Showstopping Chocolate Souffle


With its chewy exterior and warm, puddinglike center, chocolate soufflé might be considered the more refined cousin of molten cake. With or without creme anglaise, it's a showstopper. Soufflé has earned a reputation for difficulty, but following a few key techniques will reward you with a masterpiece every time.


  • Unsalted butter, melted, for dish

  • ½ cup sugar, plus more for dusting

  • 5 ounces bittersweet chocolate, chopped

  • 2 ounces semisweet chocolate, chopped

  • 1 ⅓ cups milk

  • 6 large egg yolks plus 8 large egg whites, room temperature

  • 6 tablespoons all-purpose flour

  • 2 tablespoons brandy (optional)

  • 1 teaspoon pure vanilla extract

  • Salt

  • Pinch cream of tartar (if not using a copper bowl)

  • Creme Anglaise


  1. Preheat oven to 400 degrees, with rack in lower third. Do not open oven door until ready to bake. Brush outer lip of a 2-quart souffle dish with melted butter. Tie a sheet of parchment around dish with kitchen twine so it extends 3 inches above rim. Brush inside of dish and collar with melted butter. Dust with sugar (this adds texture, which helps the souffle climb); tap out excess. Chill dish in freezer 15 minutes.

  2. Stir chocolates in a large heatproof bowl set over a saucepan of simmering water until smooth. Scald the milk (heat it until it's just about to simmer) in a saucepan over medium heat; remove from heat. Using an electric mixer fitted with the whisk, beat 6 tablespoons sugar and the yolks on high until pale, about 4 minutes. On low, beat in flour. Beat in half the hot milk, ladling it in a little at time (this is called tempering and prevents the yolks from scrambling).

  3. Whisk mixture into pan of hot milk; bring to a boil over medium-high heat, whisking. Reduce heat to low; simmer until thick, about 2 minutes. Pour into chocolate. Stir in brandy (if desired), vanilla, and a pinch of salt. (This mixture can be refrigerated, 2 days. Rewarm in a heatproof bowl set over a pan of simmering water.)

  4. Egg whites are best whipped when they're at room temperature (they attain more volume). Using a balloon whisk, beat whites and a pinch of salt in a copper bowl until foamy. (Or beat with an electric mixer in a stainless-steel bowl with cream of tartar.)

  5. Add 1 tablespoon sugar; beat until whites almost hold stiff peaks. Add remaining tablespoon sugar, and beat until peaks are stiff (meaning they stand straight up when whisk is lifted).

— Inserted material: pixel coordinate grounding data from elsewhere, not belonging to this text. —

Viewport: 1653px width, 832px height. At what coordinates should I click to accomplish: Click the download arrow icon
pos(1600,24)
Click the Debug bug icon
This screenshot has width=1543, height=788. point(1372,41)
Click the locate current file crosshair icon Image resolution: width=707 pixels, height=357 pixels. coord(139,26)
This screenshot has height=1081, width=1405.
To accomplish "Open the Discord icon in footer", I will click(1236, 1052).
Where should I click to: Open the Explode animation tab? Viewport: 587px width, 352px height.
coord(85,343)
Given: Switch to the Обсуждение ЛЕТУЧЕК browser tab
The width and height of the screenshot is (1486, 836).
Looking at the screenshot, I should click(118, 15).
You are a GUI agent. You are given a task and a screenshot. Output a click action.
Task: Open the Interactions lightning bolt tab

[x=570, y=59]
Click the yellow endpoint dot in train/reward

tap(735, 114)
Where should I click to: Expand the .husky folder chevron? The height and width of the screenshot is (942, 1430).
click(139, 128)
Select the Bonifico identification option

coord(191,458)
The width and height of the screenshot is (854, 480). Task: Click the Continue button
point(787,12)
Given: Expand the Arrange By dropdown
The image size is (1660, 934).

  6. Spoon one-third of egg whites onto base (incorporating in batches prevents them from deflating). Fold them in: Cut through center of mixture with a large rubber spatula, then gently turn spatula over. Rotate bowl a quarter turn; continue folding whites and turning bowl until mostly combined.

  7. Fold remaining whites into base, one-third at a time.

  8. The mixture is ready when the whites are fully incorporated.

  9. Pour mixture into prepared dish. Place on a rimmed baking sheet; this helps you move souffle in and out of oven. Bake 15 minutes. Reduce temperature to 375 degrees; bake until set, 20 minutes. Remove collar; serve immediately with creme anglaise if desired

Cook's Notes

Overwhipped whites: You've taken your whites too far if they lose their glossiness and become clumpy. If you have, then your souffle won’t rise properly. But all is not lost: Add another egg white, whip until the consistency is smooth again, and continue with the recipe.